(Stored data entries)
'''

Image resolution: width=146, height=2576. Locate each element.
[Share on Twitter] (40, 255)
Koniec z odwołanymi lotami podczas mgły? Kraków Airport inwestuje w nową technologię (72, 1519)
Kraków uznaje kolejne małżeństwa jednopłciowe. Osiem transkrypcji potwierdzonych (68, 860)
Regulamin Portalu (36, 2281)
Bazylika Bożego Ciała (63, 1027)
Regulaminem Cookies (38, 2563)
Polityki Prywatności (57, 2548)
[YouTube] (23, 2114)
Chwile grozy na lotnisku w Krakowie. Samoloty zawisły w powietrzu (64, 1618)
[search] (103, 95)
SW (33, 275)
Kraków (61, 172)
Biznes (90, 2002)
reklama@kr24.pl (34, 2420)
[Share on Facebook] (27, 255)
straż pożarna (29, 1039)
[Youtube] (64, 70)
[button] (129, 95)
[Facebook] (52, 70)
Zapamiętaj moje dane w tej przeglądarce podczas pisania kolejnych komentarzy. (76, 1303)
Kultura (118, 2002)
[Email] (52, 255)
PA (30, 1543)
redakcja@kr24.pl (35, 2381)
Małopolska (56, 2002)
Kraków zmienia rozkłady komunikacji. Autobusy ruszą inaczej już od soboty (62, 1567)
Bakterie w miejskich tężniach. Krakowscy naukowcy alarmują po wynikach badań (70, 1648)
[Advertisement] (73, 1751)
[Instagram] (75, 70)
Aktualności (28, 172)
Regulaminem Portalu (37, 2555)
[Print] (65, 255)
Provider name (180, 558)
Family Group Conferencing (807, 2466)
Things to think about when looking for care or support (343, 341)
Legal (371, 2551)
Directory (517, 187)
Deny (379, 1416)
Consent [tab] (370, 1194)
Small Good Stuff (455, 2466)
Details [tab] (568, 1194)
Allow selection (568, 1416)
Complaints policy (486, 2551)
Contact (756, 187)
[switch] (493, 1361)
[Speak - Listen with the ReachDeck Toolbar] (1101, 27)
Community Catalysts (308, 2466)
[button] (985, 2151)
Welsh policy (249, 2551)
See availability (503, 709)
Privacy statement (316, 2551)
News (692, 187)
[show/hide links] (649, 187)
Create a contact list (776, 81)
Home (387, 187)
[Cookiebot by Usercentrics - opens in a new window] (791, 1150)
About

'''

Report every line of the entries that carries the word "Regulaminem".

# EXERCISE ANSWER:
Regulaminem Cookies (38, 2563)
Regulaminem Portalu (37, 2555)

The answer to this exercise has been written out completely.